Os cães dele
Rubrica "Pai aos 50", de Joel Neto.
Há umas semanas fui ao jardim, chegado de um dia de trabalho infinito, e ouvi um animal sobre a caruma da mata. Pareceu-me um gato, mas depois percebi que era um bicho mais enérgico, provavelmente um cão. Ao contrário do que costuma acontecer, este não fugiu ao detectar a minha presença, continuando as suas corridinhas entre as árvores. E, quando enfim o descortinei, já um galgo de pêlo fulvo corria na minha direcção – era a Colette.
E não só a Colette. Atrás dela, medindo os passos, vinha o Gauguin. Os dois tinham passado uma quantidade indeterminada de tempo cirandando pelos quintais em volta, e só naquele instante – para imensa preocupação de ambos – nos dávamos conta disso. O que podia ter sido um incidente sem significado se, dias depois, não me escrevesse uma vizinha, no Messenger, aflita com dois cães magrinhos que andavam a fintar os automóveis, e que julgava serem nossos.
Penso que agora não voltam a escapar-se.
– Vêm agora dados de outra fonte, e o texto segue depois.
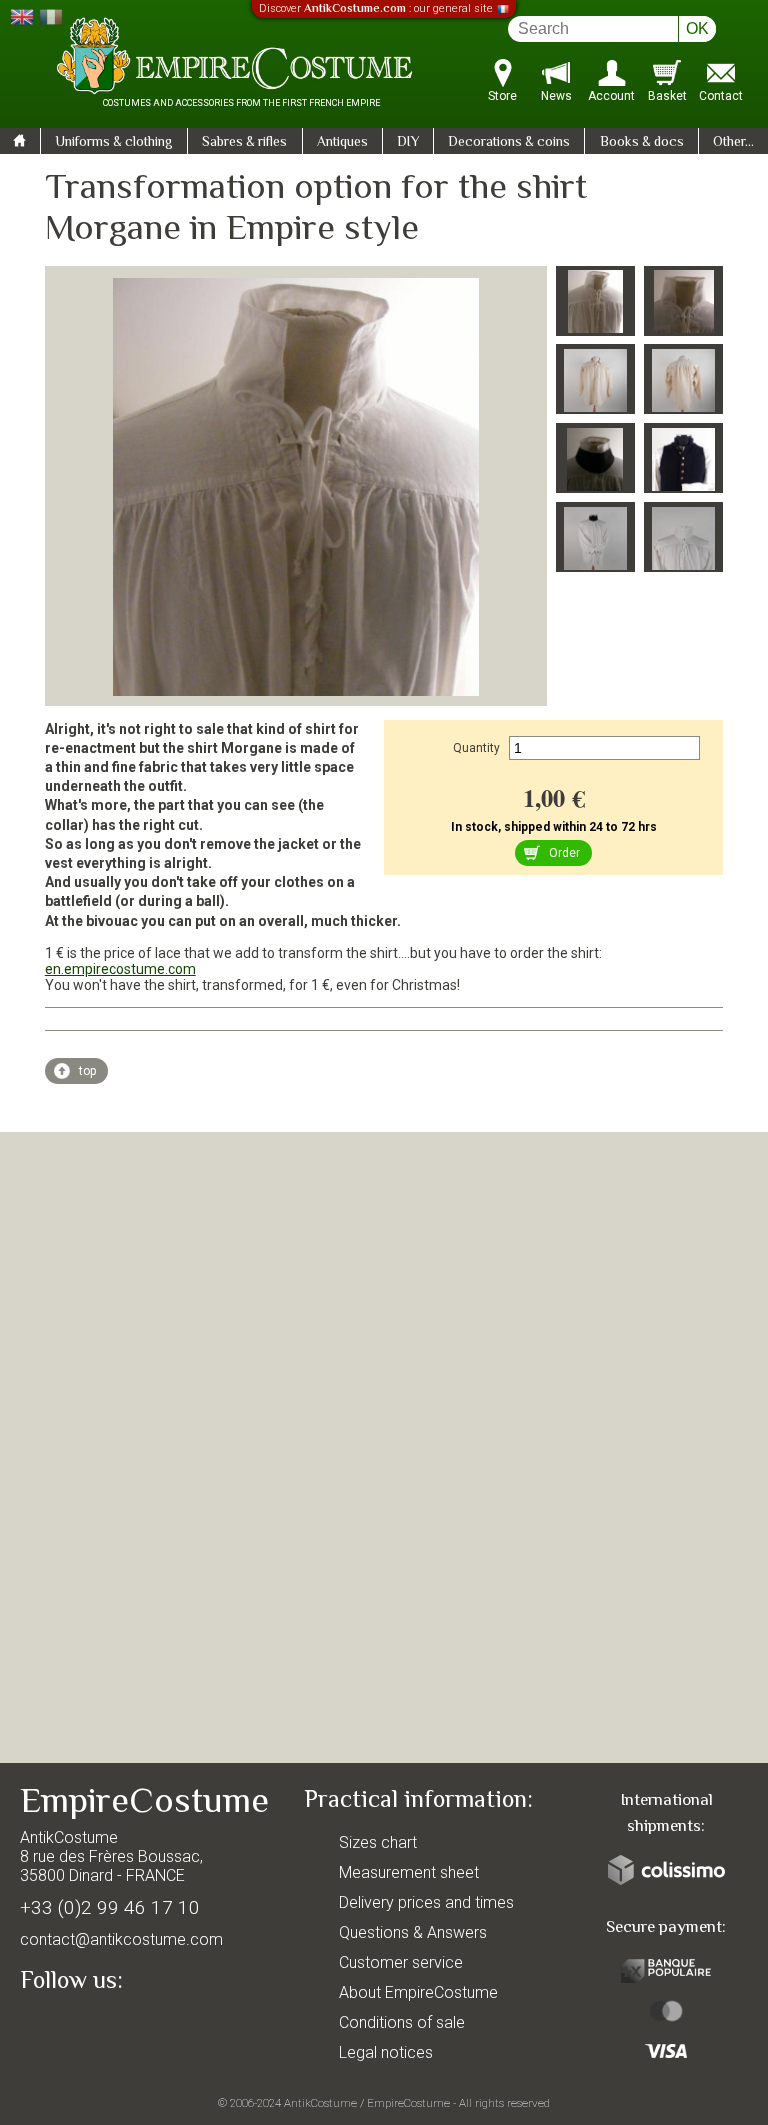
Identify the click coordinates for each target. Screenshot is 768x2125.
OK (697, 28)
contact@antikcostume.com (121, 1939)
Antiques (342, 143)
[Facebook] (70, 2027)
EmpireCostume (408, 2103)
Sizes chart (378, 1842)
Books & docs (642, 143)
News (556, 96)
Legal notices (386, 2052)
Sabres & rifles (244, 143)
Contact (721, 96)
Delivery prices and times (426, 1902)
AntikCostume (320, 2103)
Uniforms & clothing (114, 143)
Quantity (476, 748)
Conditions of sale (402, 2022)
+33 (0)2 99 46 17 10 (110, 1907)
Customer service (401, 1962)
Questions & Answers (413, 1932)
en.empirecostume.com (120, 969)
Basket (667, 96)
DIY (408, 143)
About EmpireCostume (418, 1992)
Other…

Todo o dia os vejo através das câmaras que instalámos pela propriedade, e além disso vedações e cancelas foram melhoradas. Mas a verdade é que, desde que o Artur nasceu, e que depois disso abrimos a livraria, os dois passam imenso tempo sozinhos. Isto é: num pomar bonito, cheio de árvores, flores e frutos, rodeados de cheiros e de aventuras, com uma casota perfeita e o alpendre da cabana só para eles. Mas com menos atenções nossas, menos passeios em família e, inclusive, menos protecção contra os elementos, que isto aqui nunca se sabe quando o céu vai desabar nem de que lado atacará o vento.
E agora tenho-os aqui aos dois, um de cada lado do computador que abri sobre as pernas, à espera de que eu possa fazer-lhes uma festa. É pungente. A Colette enrosca-se contra o meu corpo, em busca de calor humano. O Gauguin tem a cabeça em cima de uma almofada, porque sabe que eu gosto de lhe coçar a testa e quer estar preparado. Sinto uma culpa enorme, e eles estão de facto amuados. Mas, ao mesmo tempo, basta-me eu virar a cabeça no sentido deles para que abram os olhos e se posicionem para o mais breve mimo.
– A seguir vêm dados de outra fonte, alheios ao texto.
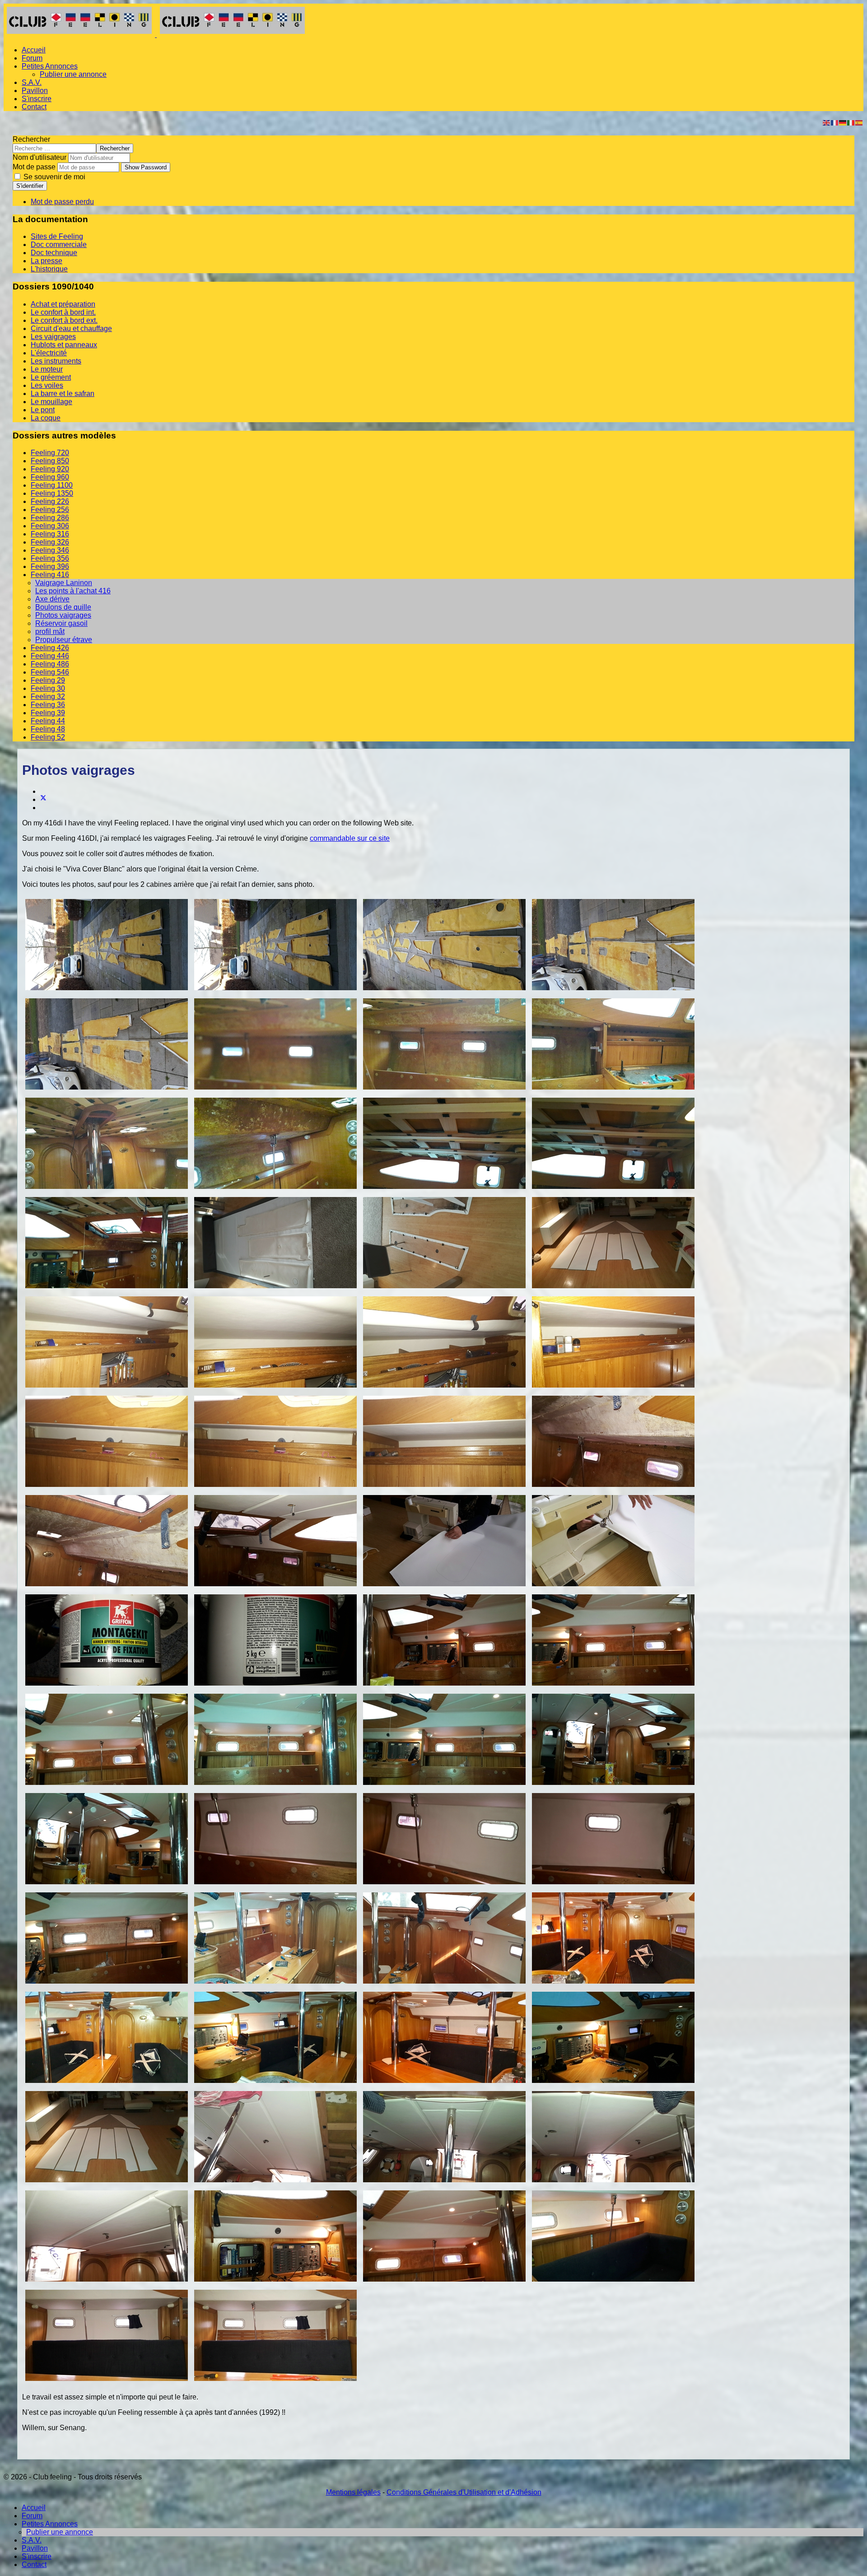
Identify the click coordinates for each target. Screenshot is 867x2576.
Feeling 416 (50, 574)
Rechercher (31, 139)
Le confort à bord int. (63, 312)
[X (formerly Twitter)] (43, 799)
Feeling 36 (48, 704)
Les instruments (56, 361)
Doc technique (54, 252)
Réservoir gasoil (61, 623)
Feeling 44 (48, 721)
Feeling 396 (50, 566)
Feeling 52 (48, 737)
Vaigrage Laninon (63, 583)
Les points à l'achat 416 (73, 591)
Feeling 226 (50, 501)
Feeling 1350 (52, 493)
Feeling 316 (50, 534)
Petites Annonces (50, 66)
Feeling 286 (50, 518)
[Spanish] (859, 122)
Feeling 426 (50, 648)
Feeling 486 (50, 664)
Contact (34, 107)
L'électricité (49, 353)
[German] (843, 122)
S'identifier (29, 185)
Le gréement (51, 377)
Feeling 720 (50, 453)
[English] (827, 122)
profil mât (50, 631)
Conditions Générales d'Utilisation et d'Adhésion (464, 2492)
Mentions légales (353, 2492)
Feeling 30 (48, 688)
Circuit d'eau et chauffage (71, 328)
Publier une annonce (73, 74)
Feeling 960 (50, 477)
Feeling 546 (50, 672)
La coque (46, 418)
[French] (835, 122)
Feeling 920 (50, 469)
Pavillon (35, 90)
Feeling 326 (50, 542)
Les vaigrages (53, 336)
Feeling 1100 (52, 485)
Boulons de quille (63, 607)
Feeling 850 (50, 461)
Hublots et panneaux (64, 345)
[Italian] (851, 122)
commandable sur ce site (350, 838)
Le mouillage (51, 401)
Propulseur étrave (63, 639)
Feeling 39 (48, 713)
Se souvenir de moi (53, 177)
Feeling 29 (48, 680)
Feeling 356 (50, 558)
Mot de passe (34, 167)
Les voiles (47, 385)
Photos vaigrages (63, 615)
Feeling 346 (50, 550)
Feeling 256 (50, 509)
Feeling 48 (48, 729)
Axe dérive (52, 599)
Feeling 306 (50, 526)
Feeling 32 (48, 696)
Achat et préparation (63, 304)
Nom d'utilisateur (39, 157)
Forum (32, 58)
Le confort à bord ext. (64, 320)
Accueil (34, 50)
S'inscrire (36, 98)
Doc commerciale (59, 244)
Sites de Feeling (57, 236)
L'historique (49, 269)
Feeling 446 (50, 656)
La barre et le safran (62, 393)
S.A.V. (32, 82)
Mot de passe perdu (62, 201)
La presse (46, 261)
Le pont (43, 410)
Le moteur (47, 369)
Comovem-me tanto que chega a doer. Depois lembro-me do Melville e da Jasmim, os primeiros cães que esta casa teve, e comovo-me outra vez. Quero prometer um passeio para o dia seguinte, mas não sei se conseguirei dá-lo. E só quando finalmente o Artur chega à sala, de banho tomado, e os cumprimenta um de cada vez, tão esfuziante como se não os tivesse visto meia hora antes – “Oiáá!”, “Oiááááá!” -, respiro fundo. Sempre soube que seria ele a compensar a falta que acumulámos neste ano e meio, mas agora esse dia começa realmente a aproximar-se.